Таким образом, генеалогическая схема лично-родовых знаков русских князей древнейшего периода, предложенная А. В. Орешниковым на основании разработанной им типологии и хронологии первых русских монет, была отделена от своего фактологического основания и перенесена на столетие раньше с переадресовкой выделенных геральдических символов, но при сохранении прежней своей структуры[621]. По мере поступления нового материала в результате случайных находок и раскопок эта схема получала дальнейшее развитие[622] и в своей наиболее законченной форме представлена в работе А. А. Молчанова о лично-родовых знаках «Рюриковичей», где она, подобно генеалогическому древу, вырастает из «двузубца Игоря Рюриковича», а заканчивается «тамгами» суздальских князей[623].
Стройная и графически-логичная, эта схема, тем не менее, вызывает много вопросов и возражений, поскольку в ее разработку положен далеко не равноценный, часто случайный и просто не атрибутированный материал, а также ни на чем не основанные предположения предыдущих исследователей, весьма вольно трактовавшие свои наблюдения и находки.

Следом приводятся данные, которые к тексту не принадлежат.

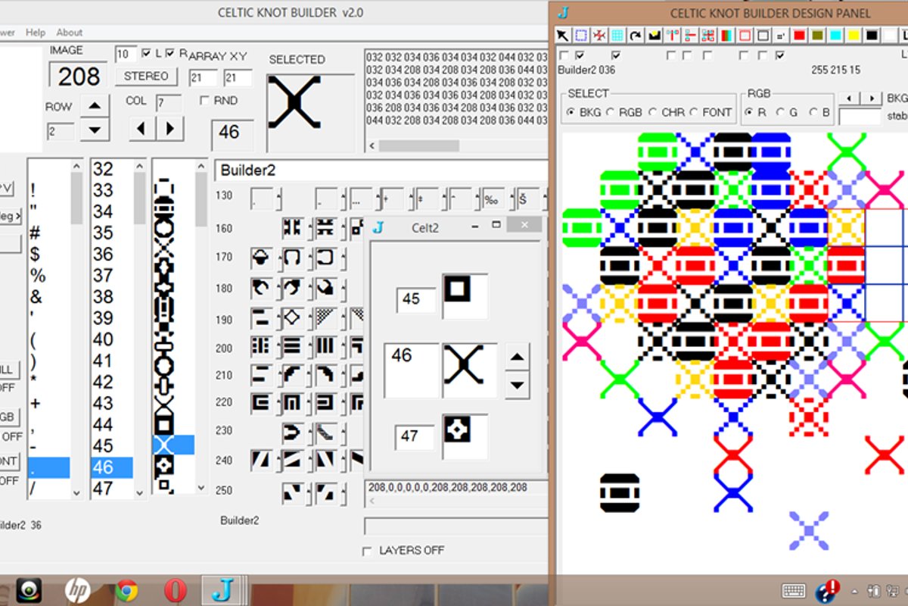Choose the dotted blue selection rectangle tool

coord(581,36)
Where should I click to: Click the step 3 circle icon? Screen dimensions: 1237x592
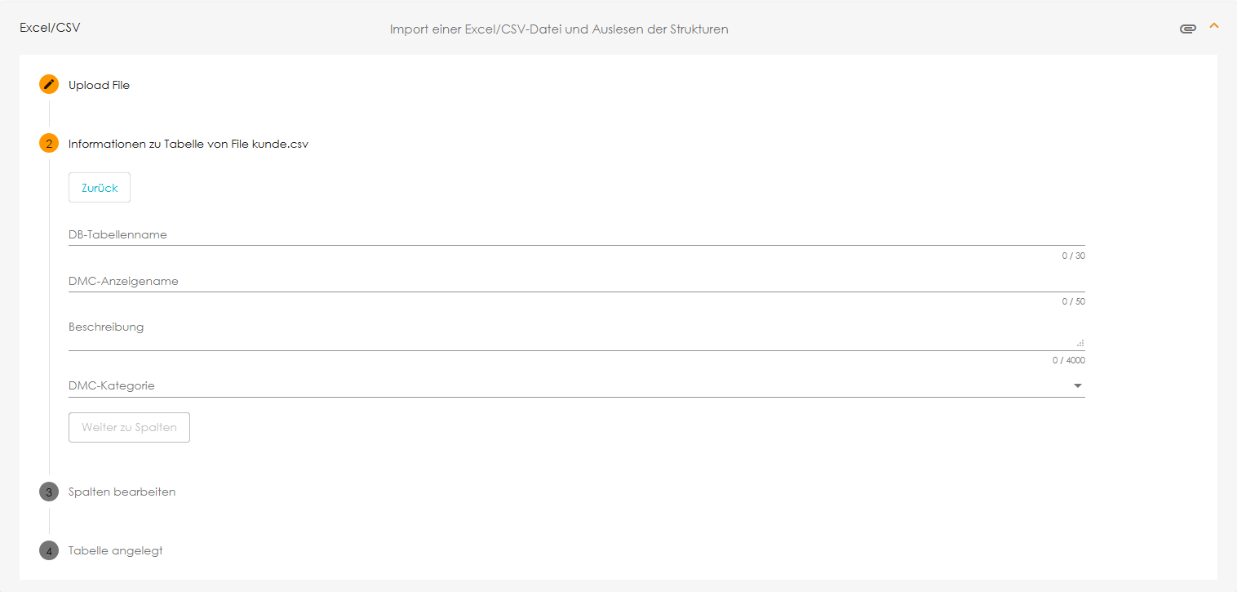tap(49, 492)
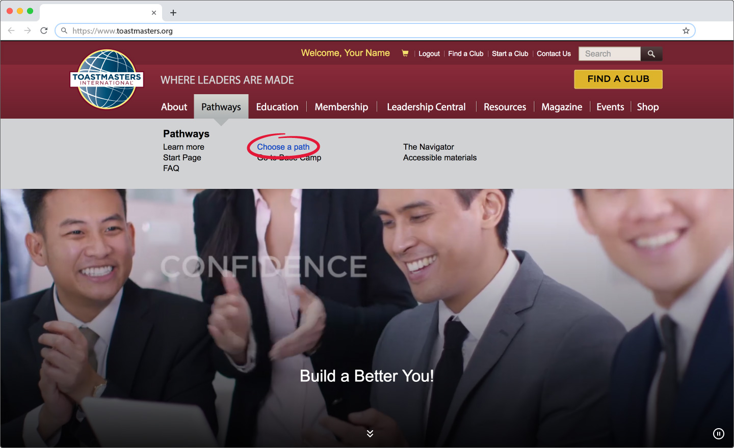Go back using browser back arrow
Viewport: 734px width, 448px height.
(x=11, y=31)
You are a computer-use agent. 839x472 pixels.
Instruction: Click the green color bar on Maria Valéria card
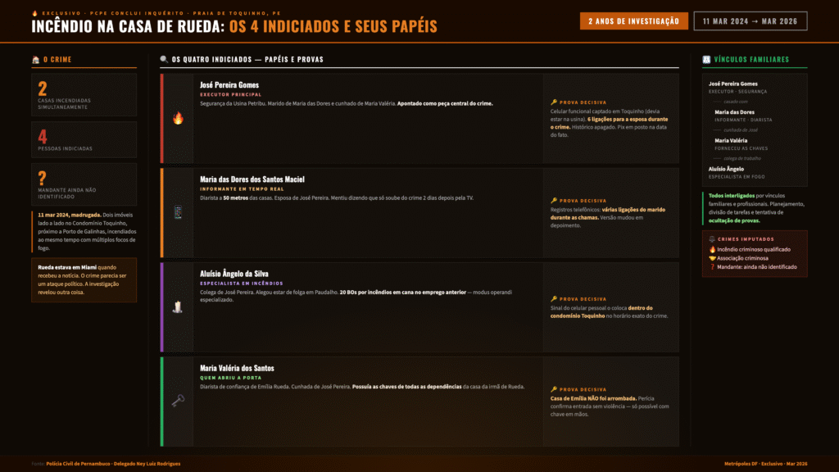tap(162, 401)
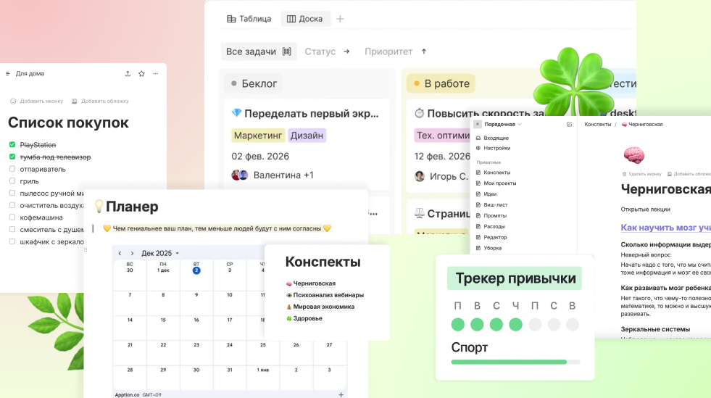Check the отпариватель checkbox
The width and height of the screenshot is (711, 398).
[12, 169]
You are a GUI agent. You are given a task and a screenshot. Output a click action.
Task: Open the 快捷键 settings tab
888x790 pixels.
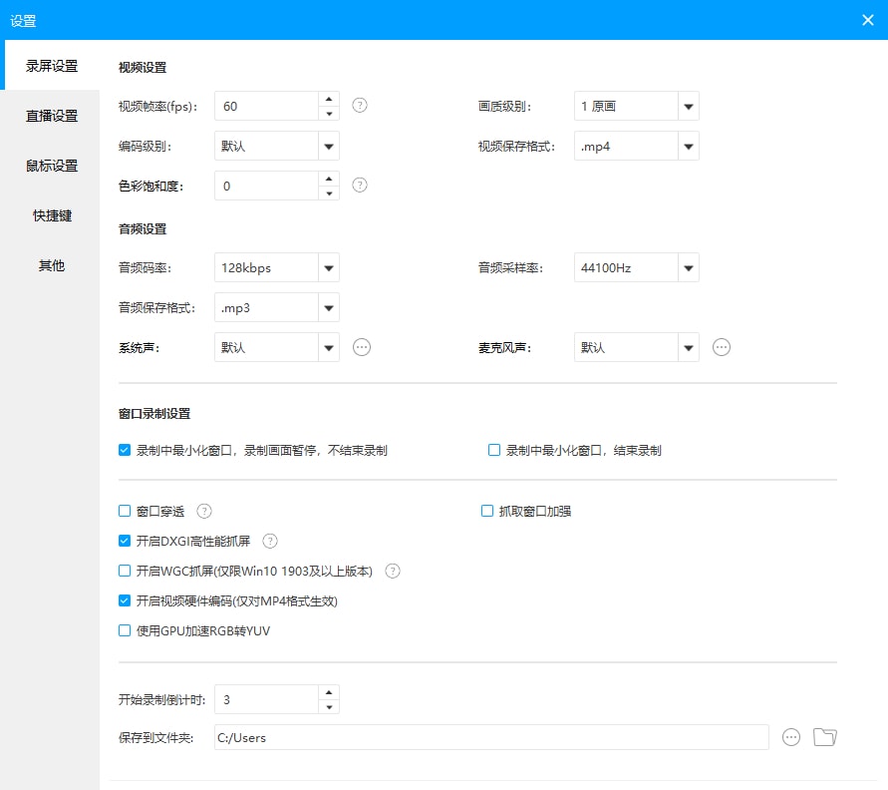[x=52, y=215]
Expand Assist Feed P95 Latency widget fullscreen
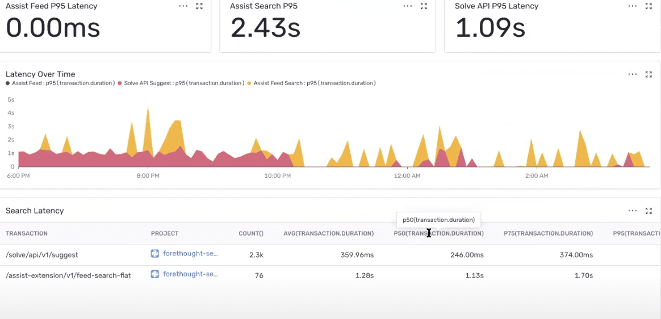Image resolution: width=661 pixels, height=319 pixels. (199, 6)
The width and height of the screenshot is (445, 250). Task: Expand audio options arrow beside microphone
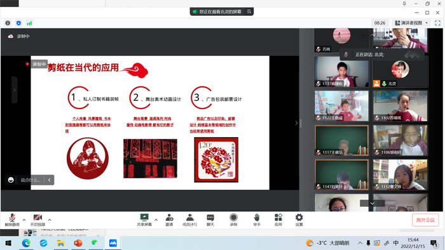tap(24, 220)
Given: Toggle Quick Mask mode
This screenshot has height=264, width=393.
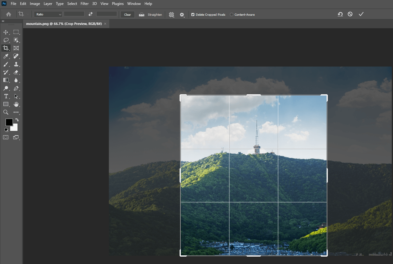Looking at the screenshot, I should pos(6,137).
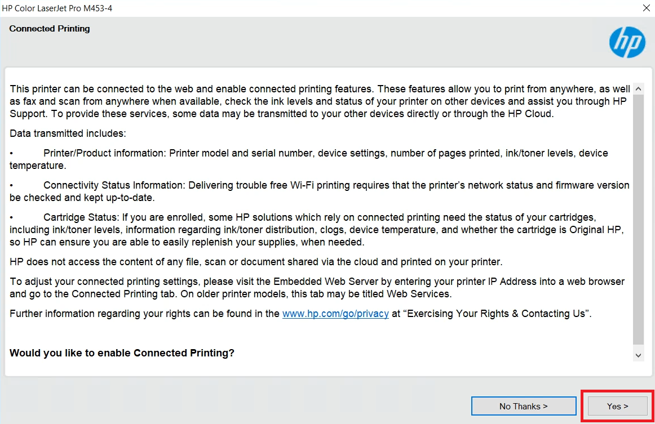
Task: Click the 'Data transmitted includes:' line
Action: 68,133
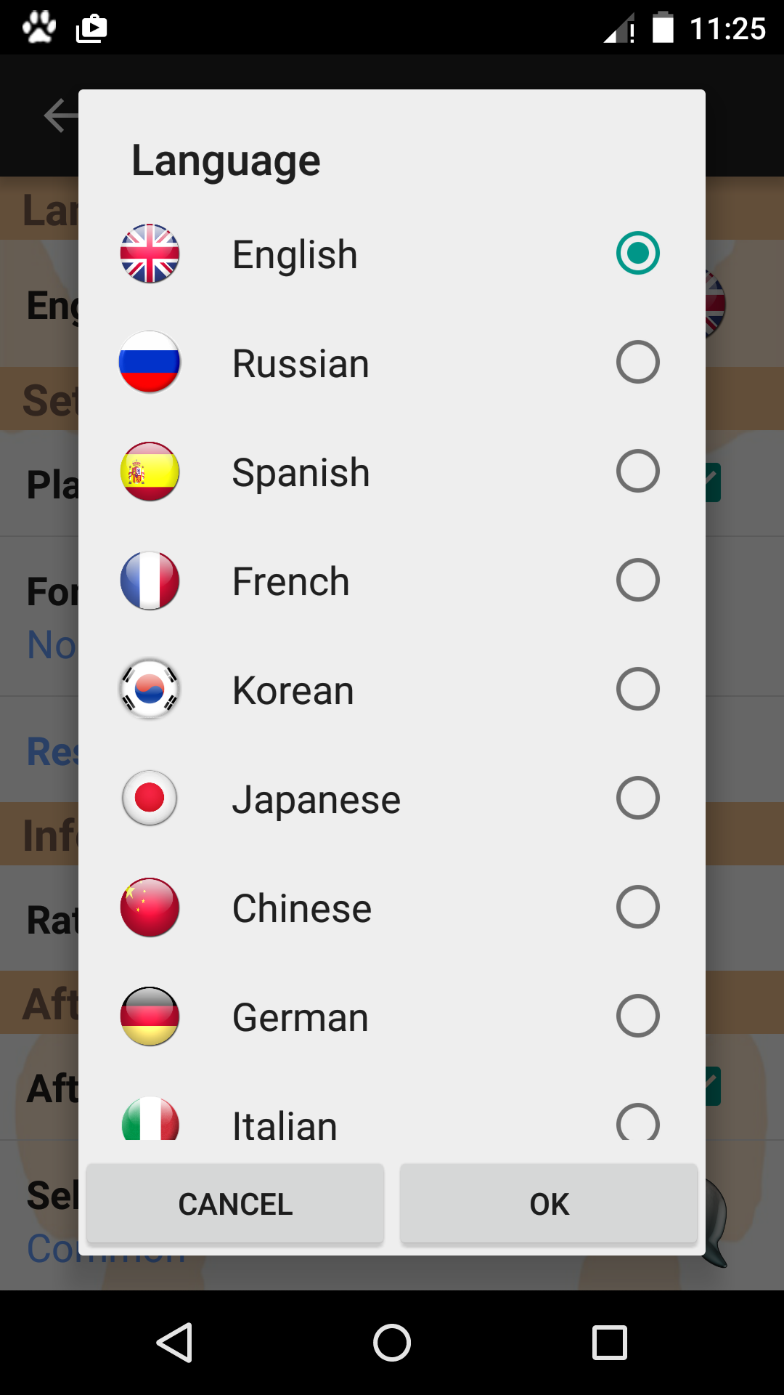Choose the French language label
784x1395 pixels.
[291, 582]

Если система княжеских знаков у А. В. Орешникова строилась исключительно на нумизматическом материале, который он весьма осторожно пытался пополнить загадочной свинцовой буллой с «двузубцем» и подвеской со стилизованным «трезубцем Рюриковичей»[624], то здесь на равных правах представлены знаки на буллах, граффито на предметах, найденных в разных, часто весьма отдаленных друг от друга местах, клейма на керамике и черепице и т. п. артефакты[625].
В данном случае я меньше всего собираюсь упрекать исследователя, только обобщившего взгляды своих предшественников, сведя воедино столь разные по своей природе факты. Однако если «тамги» русских князей монгольского времени и их доверенных лиц, как и должностных лиц Великого Новгорода, представленные многочисленным и стилистически однородным материалом, вызывают возражения исследователей разве только при уточнении датировок и атрибуции того или иного знака[626], то совершенно иначе дело обстоит со знаками, усвояемыми князьям X–XI вв.
Начнем с того, что вся исходная часть генеалогии «знаков Рюриковичей» строится исключительно на последовательных допущениях. Вот как об этом пишет А. А. Молчанов: «Отнесение печати с изображением княжеского знака в виде простого двузубца (табл. I, 2) Святославу Игоревичу (по Янину. — А. Н.) обуславливает возможность приписать ему же аналогичные знаки на костяной пластинке (табл. I, 4) (по М. И. Артамонову. — А. Н.) и керамике (табл. I, 5) (по А. М. Щербак. — А. Н.) из Саркела, завоеванного Святославом в 965 г., гончарном клейме из курганного некрополя древнего Изяславля (табл. I, 6) (по Б. А. Рыбакову. — А. Н.) и деревянном изделии из Новгорода (табл. I, 3) (по Б. А. Колчину. — А. Н.). Идентичный знак на серебряной бляшке (табл. I, 1) из погребения первой половины Хв. у деревни Лебедки Орловской обл., (по С. С. Ширинскому. — А. Н.), как относящийся бесспорно ко времени до начала княжения Святослава, следует, по-видимому, отнести его отцу Игорю Рюриковичу»[627]. Но так ли это? Знакомство с рисунками, представленными на таблице, а, тем более, — с самими предметами, на которых они нанесены, убеждает в том, что на самом деле речь идет о разных знаках, в которых только при усилии воображения можно обнаружить схожие черты.